La poca estabilidad laboral se explica mediante una realidad irrefutable, y es que los contratos temporales y parciales suelen corresponder a los menores de 30 años. Eso genera una inestabilidad laboral y una imprevisibilidad de ingresos que no permite hacer planes a largo plazo. La calidad del empleo juvenil ya fue empeorando durante el periodo 2008-2018, según un estudio de la Fundación ‘La Caixa’. Ni la tasa de paro juvenil (23,8%) ni la temporalidad de los contratos (56%) se han recuperado de la crisis desencadenada en 2008 y ahora tienen que hacer frente a otra crisis como es la del coronavirus. Preocupa, además, el aumento de contratos con una jornada de trabajo a tiempo parcial involuntaria (53,4%).

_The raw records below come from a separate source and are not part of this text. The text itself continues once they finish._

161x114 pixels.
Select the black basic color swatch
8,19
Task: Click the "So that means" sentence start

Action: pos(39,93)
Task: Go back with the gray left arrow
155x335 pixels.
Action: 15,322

El sueldo medio de un joven también es insuficiente para afrontar con garantías una emancipación. Así lo demuestra el Observatorio DESC y el Consell Nacional de la Joventut de Catalunya (CNJC), que afirma que la población juvenil tiene que dedicar el 120% de su salario a pagar la vivienda, según el estudio.

Salarios más bajos

Además, los jóvenes han visto cómo sus ingresos salariales han bajado durante 10 años consecutivos y se encuentran, a día de hoy, en los 930 euros mensuales, según datos de la Encuesta anual de estructura salarial publicada por el Instituto Nacional de Estadística (INE). El estudio del CNJC y del Observatorio DESC también indica que el salario bruto de los jóvenes ha bajado un 21% en una década.

¿Por qué hay tan pocas facilidades para comprar o alquilar un piso? Bien, a la hora de adquirir una vivienda se establece que se necesita un 20% del valor de ésta como entrada, más los gastos al firmar una hipoteca. Una cantidad elevada y de la que la mayoría de los jóvenes no dispone.

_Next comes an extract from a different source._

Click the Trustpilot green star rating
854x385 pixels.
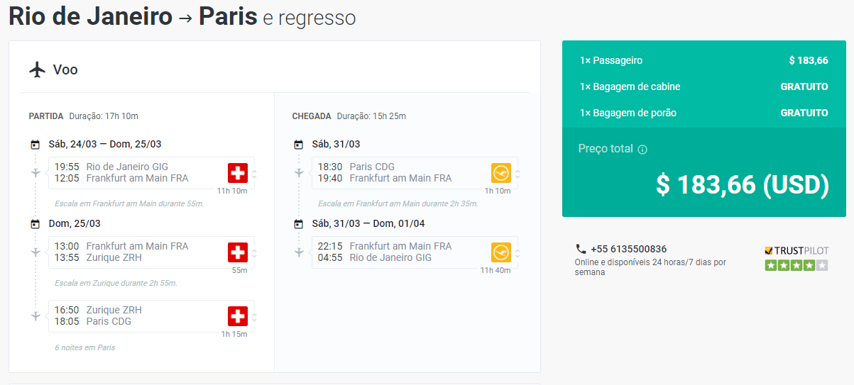point(796,265)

Pero no solo eso, conseguir una hipoteca no es una tarea sencilla, ya que la incertidumbre reina en las personas, pero también en los bancos. Las entidades financieras cada vez son más reacias a la financiación. Exigen muchas garantías y los jóvenes actuales, con una capacidad adquisitiva mermada por los bajos salarios, no disponen de los fondos iniciales necesarios para la adquisición de su primera vivienda, por lo que no les queda más remedio que acudir al mercado de alquiler. Y el alquiler tampoco es barato, lo que hace que los jóvenes vean su emancipación como un paso repleto de riesgos. Son tiempos de Covid e incertidumbre. Los jóvenes lo saben bien.